-- Your task --
Pick out every line in the records that contains the string "height" and copy each one in full. Treat the match as case-sensitive.

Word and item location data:
--- begin ---

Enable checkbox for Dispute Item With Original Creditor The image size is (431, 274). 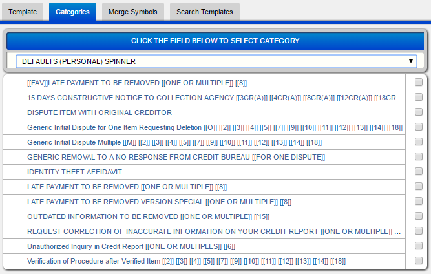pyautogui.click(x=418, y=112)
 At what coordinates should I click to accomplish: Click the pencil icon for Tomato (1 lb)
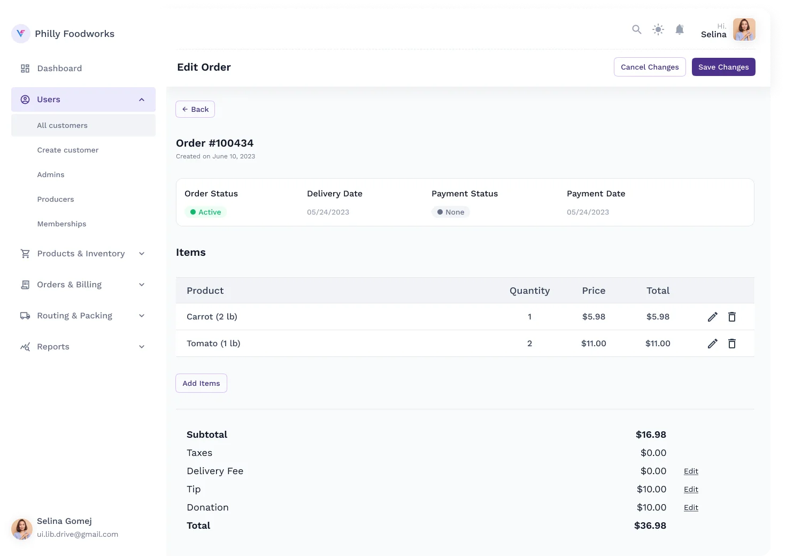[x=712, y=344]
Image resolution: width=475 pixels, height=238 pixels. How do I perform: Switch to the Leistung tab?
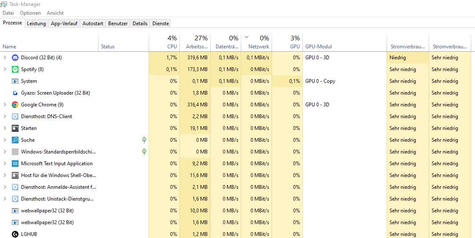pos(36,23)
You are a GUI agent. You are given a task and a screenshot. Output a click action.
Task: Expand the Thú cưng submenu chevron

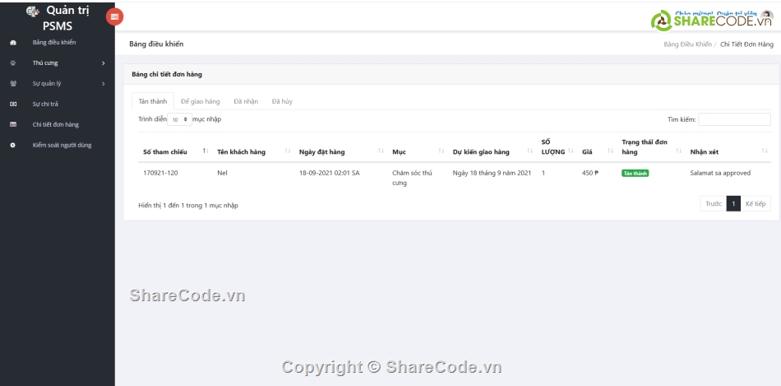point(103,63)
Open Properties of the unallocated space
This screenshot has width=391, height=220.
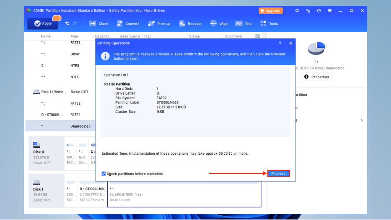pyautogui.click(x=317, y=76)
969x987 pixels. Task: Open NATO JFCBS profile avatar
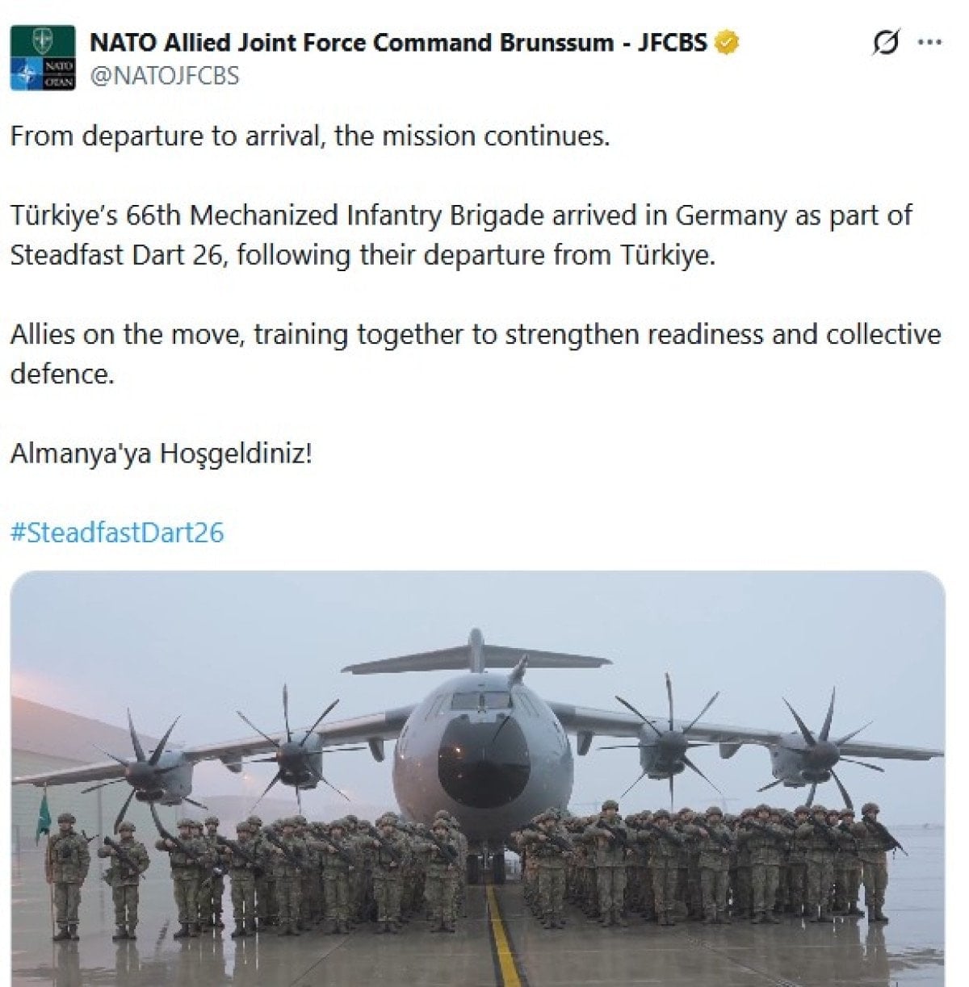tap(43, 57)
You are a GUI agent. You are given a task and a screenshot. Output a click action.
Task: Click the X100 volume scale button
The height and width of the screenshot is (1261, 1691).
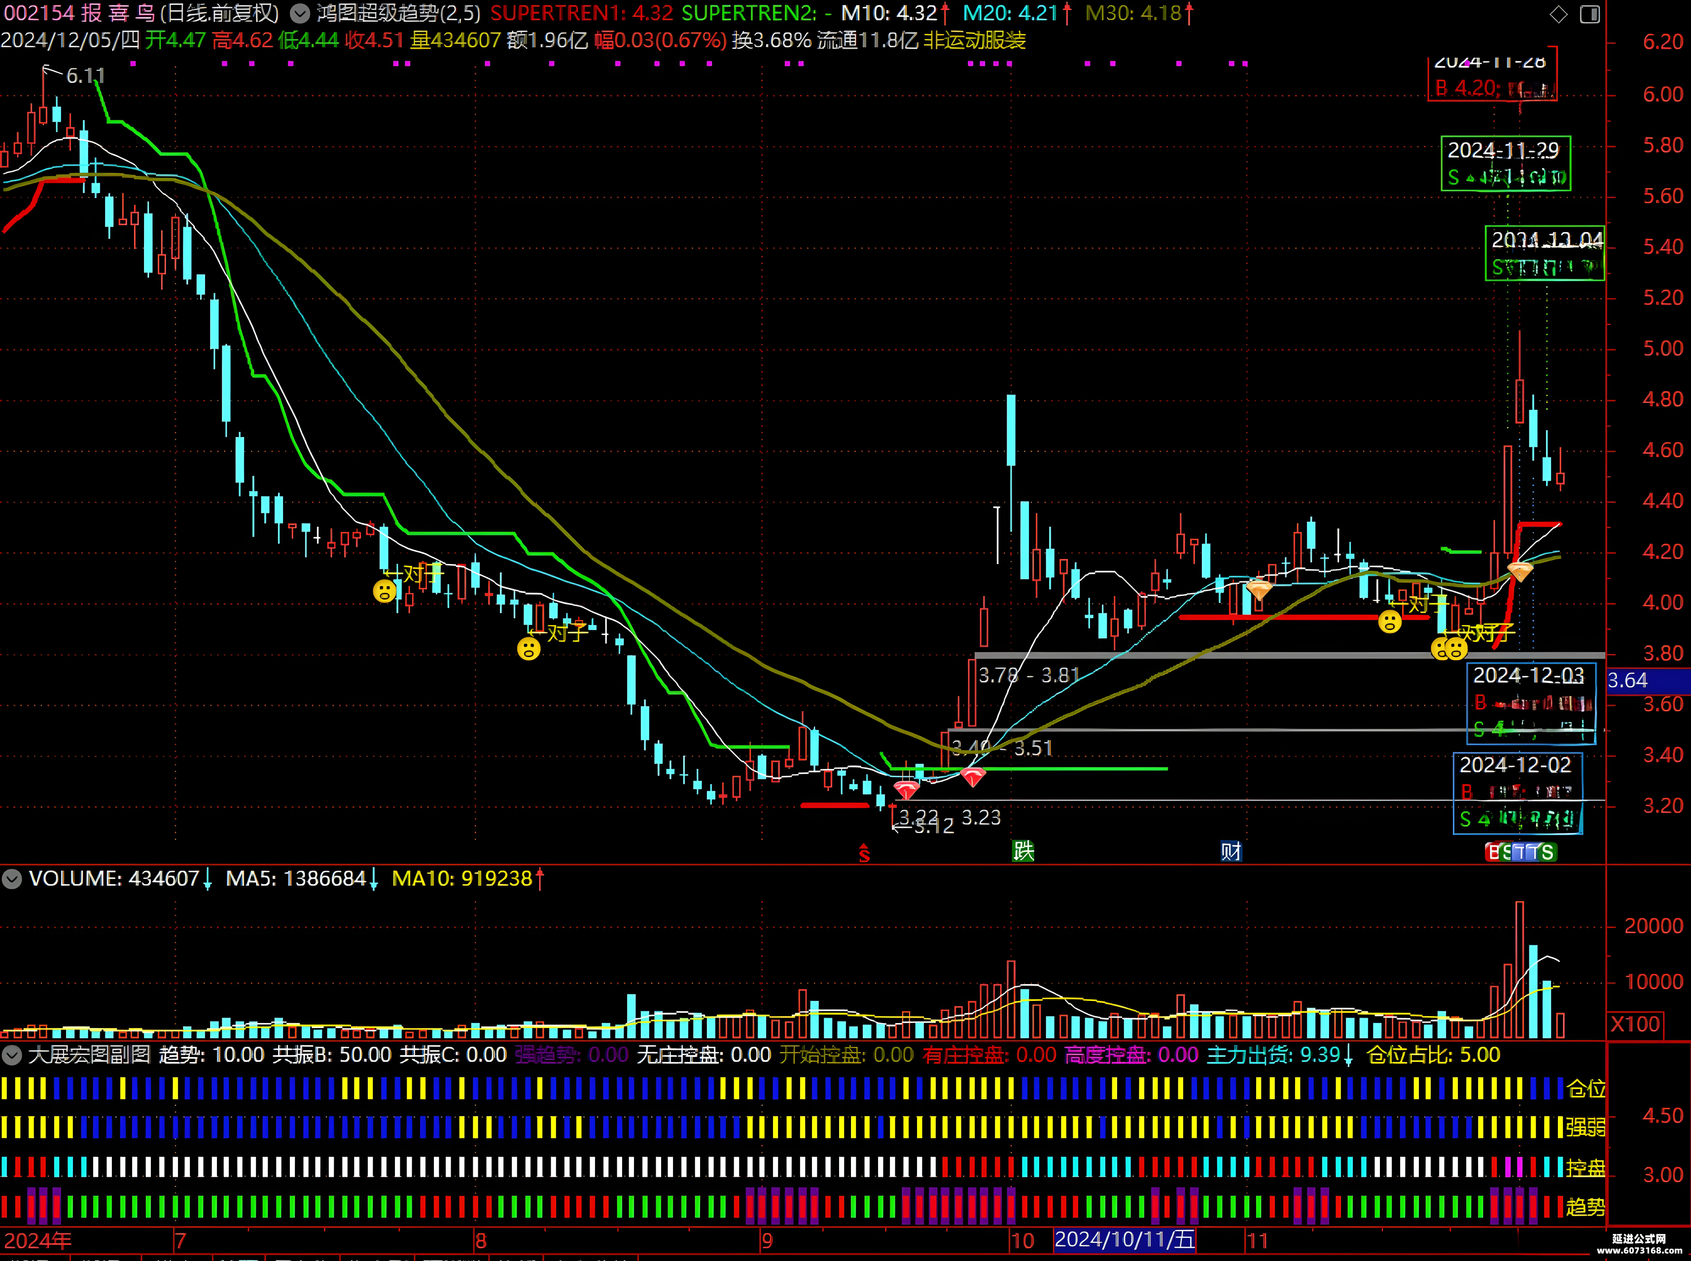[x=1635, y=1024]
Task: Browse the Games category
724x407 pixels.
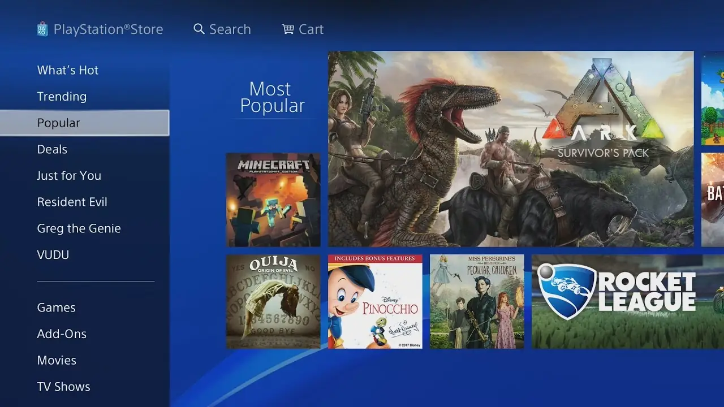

--- end ---

-- Completed task --
Image resolution: width=475 pixels, height=238 pixels. How do I perform: Switch to the Leistung tab?
This screenshot has width=391, height=220.
The height and width of the screenshot is (1261, 1691).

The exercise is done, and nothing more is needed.